Ripple (XRP) –Financial institutions see Nostro accounts as the backbone international banking for the fact that they provide liquidity, accounts used by large financial institution (in local market currencies) on both side of a transaction purposely to ease dealings.
Despite been used, Nostro accounts unnecessarily tie up millions of funds that could be used for something else. Also, Nostro accounts do not guarantee efficient, faster, lower cost and modern cross-border remitting. After fully understanding all these hindrances, Ripple (XRP) painstakingly solves the liquidity hardship for banks and other financial providers with its seamless solutions that completely address myriads of liquidity provisioning.
Above are extracted from a post published 0ctober 12, on Ripple (XRP) Insight.

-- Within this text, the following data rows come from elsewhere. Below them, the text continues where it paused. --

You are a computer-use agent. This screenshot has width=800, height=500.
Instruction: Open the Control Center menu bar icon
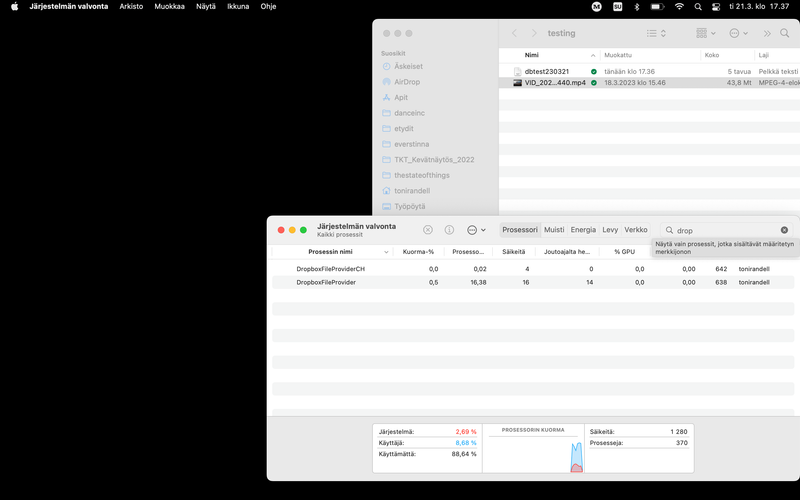[715, 6]

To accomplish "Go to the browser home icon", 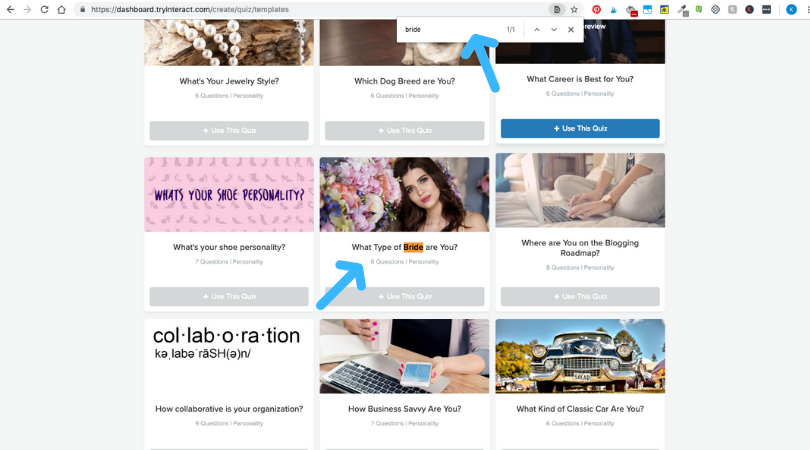I will tap(61, 9).
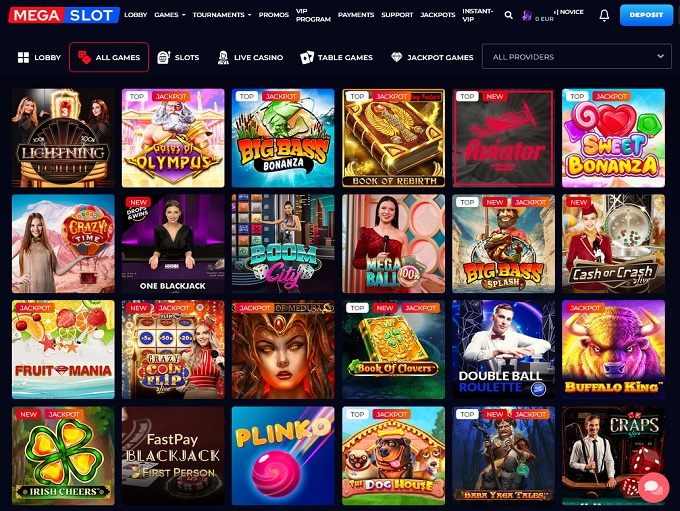The height and width of the screenshot is (511, 680).
Task: Open the Promos menu item
Action: tap(274, 15)
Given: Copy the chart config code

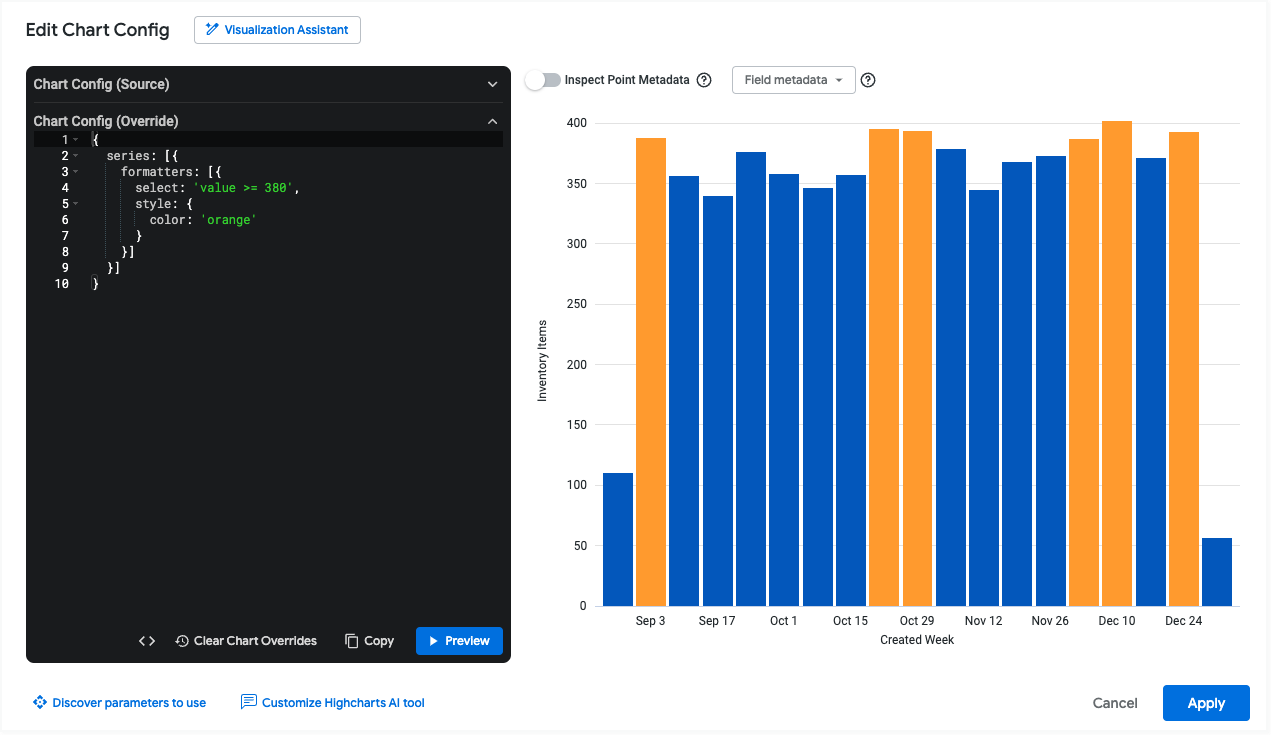Looking at the screenshot, I should (x=369, y=641).
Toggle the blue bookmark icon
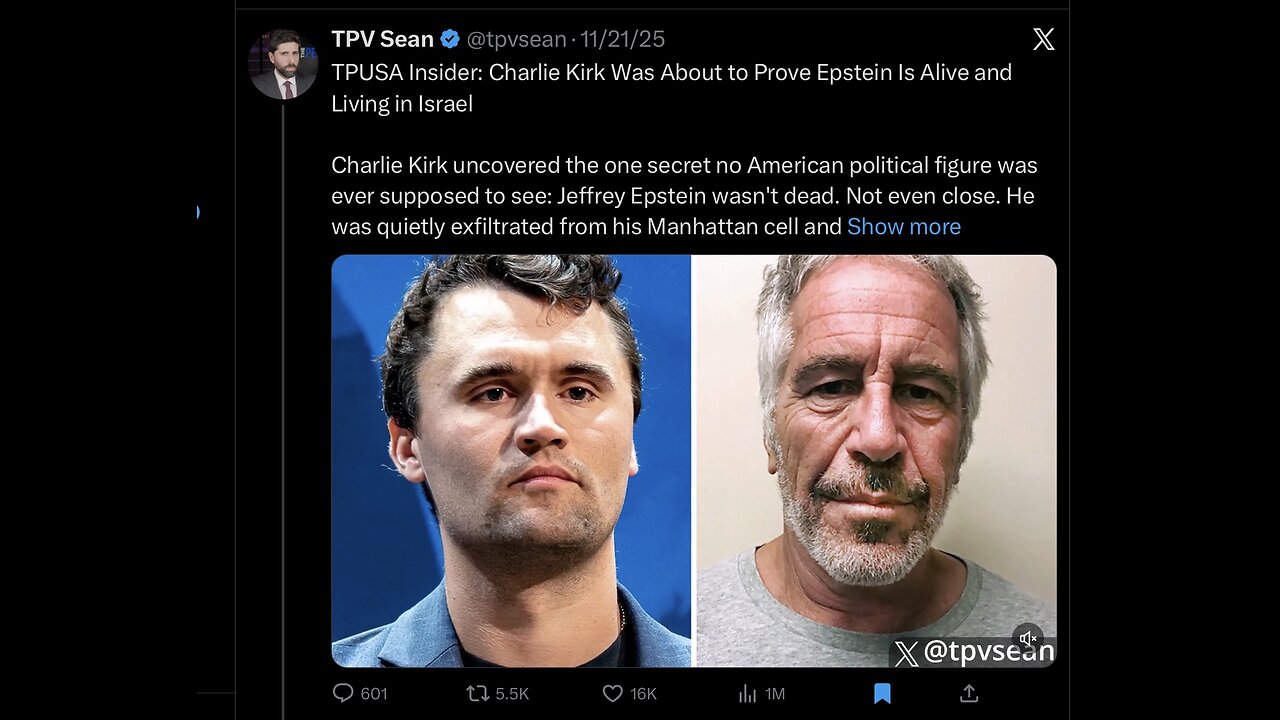This screenshot has width=1280, height=720. (882, 693)
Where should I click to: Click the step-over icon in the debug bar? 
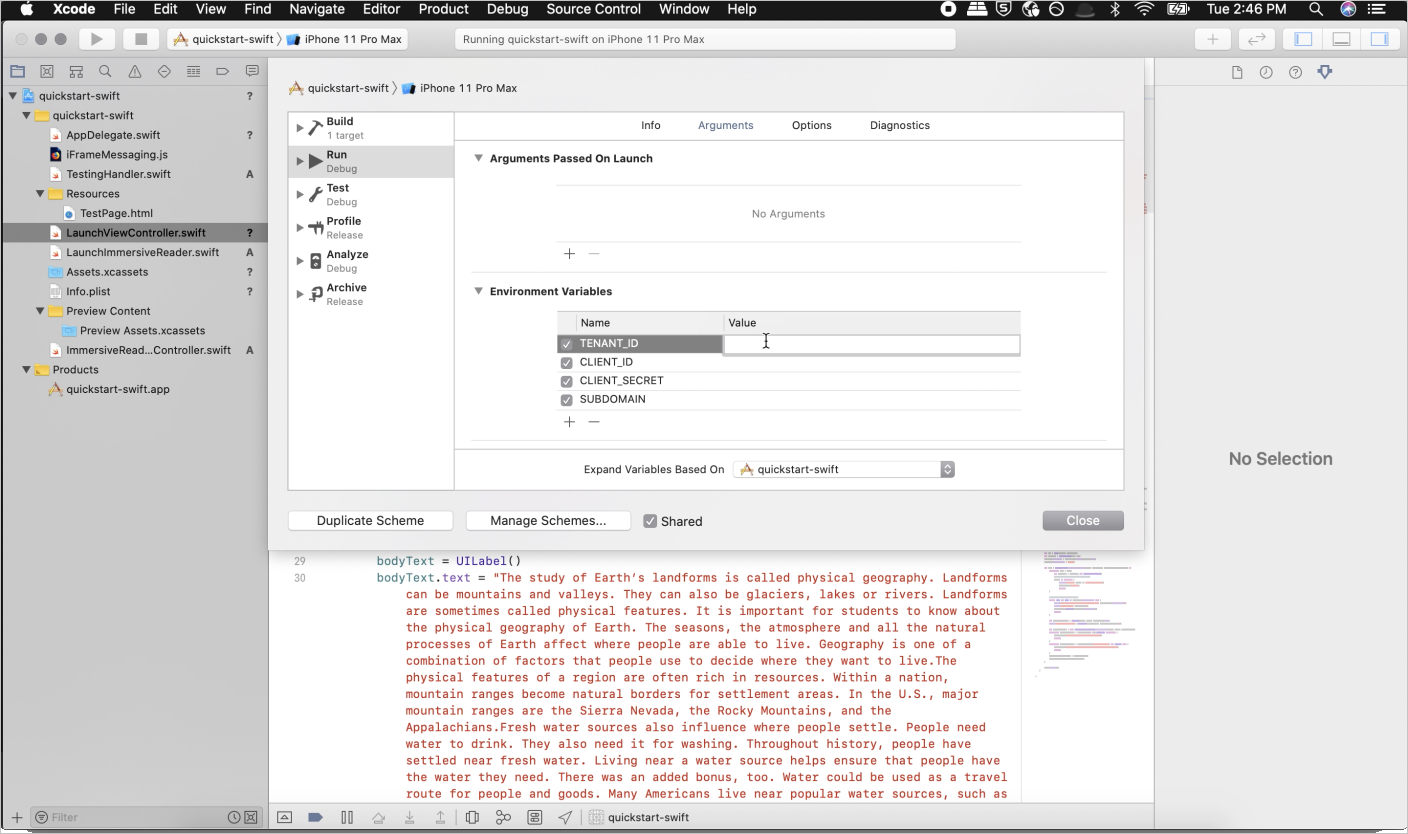pyautogui.click(x=378, y=817)
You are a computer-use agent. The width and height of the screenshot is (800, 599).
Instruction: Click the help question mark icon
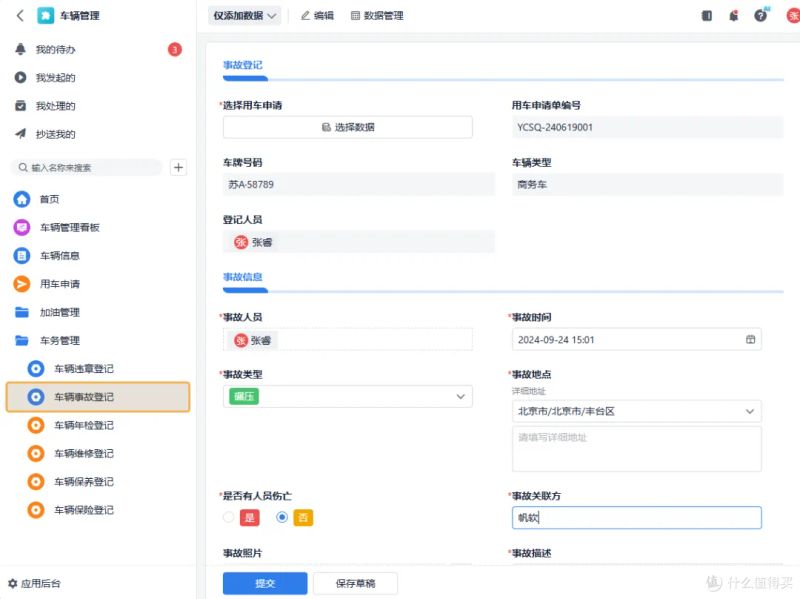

With the use of its global payments network, RippleNet has provisions for three major types of liquidity arrangements. The first been traditional bank-to-bank fiat relationships, popularly regarded as Nostro accounts.
Ripple supports this arrangement to be able to achieve high volume transactions while also using existing bank-to-bank relationships and accounts.
Another is the third party fiat relationships that gives room for banks to highlight important nostro accounts, however, they enhance them with third party relationships which has the potential of overcoming high cost of liquidity.
The last is XRP. This is a cryptocurrency that is advisable for financial institutions to use in case they intend expediting their transactions. The token is more scalable and can achieve low cost transaction despite not having new or additional nostro accounts.
Fintech companies that lately deployed XRP for payment in U.S. to Mexico remittance corridor highlighted that their expenditure’s cut by 40-70% compared to traditional costs. Using XRP also reduces settlement time, the companies stated.